┏━━

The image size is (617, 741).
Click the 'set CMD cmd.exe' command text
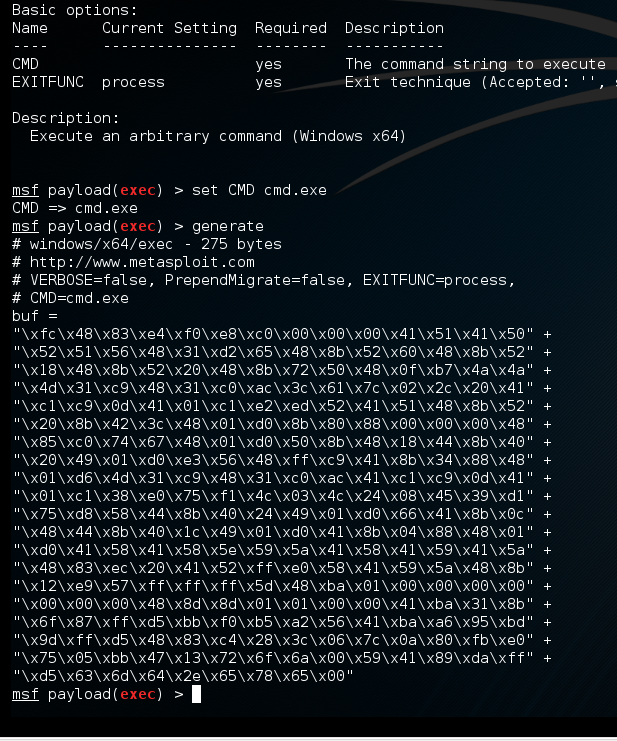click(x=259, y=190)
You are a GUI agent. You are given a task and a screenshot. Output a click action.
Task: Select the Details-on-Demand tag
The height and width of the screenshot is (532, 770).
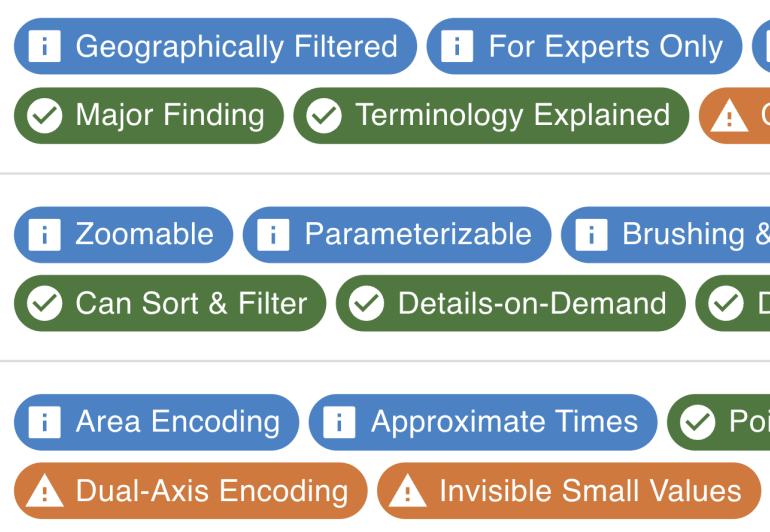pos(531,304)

┗━━

◆ **What is required**
Everything from the line that contains "Click the 'set CMD cmd.exe' command text" to the final line of the data is to be duplicated exactly, both ends included, except the pictures.

◆ **Your response**
Click the 'set CMD cmd.exe' command text
click(x=259, y=190)
You are a GUI agent. You are given a task and a screenshot. Output a click action.
Task: Select the Details-on-Demand tag
The height and width of the screenshot is (532, 770).
pos(531,304)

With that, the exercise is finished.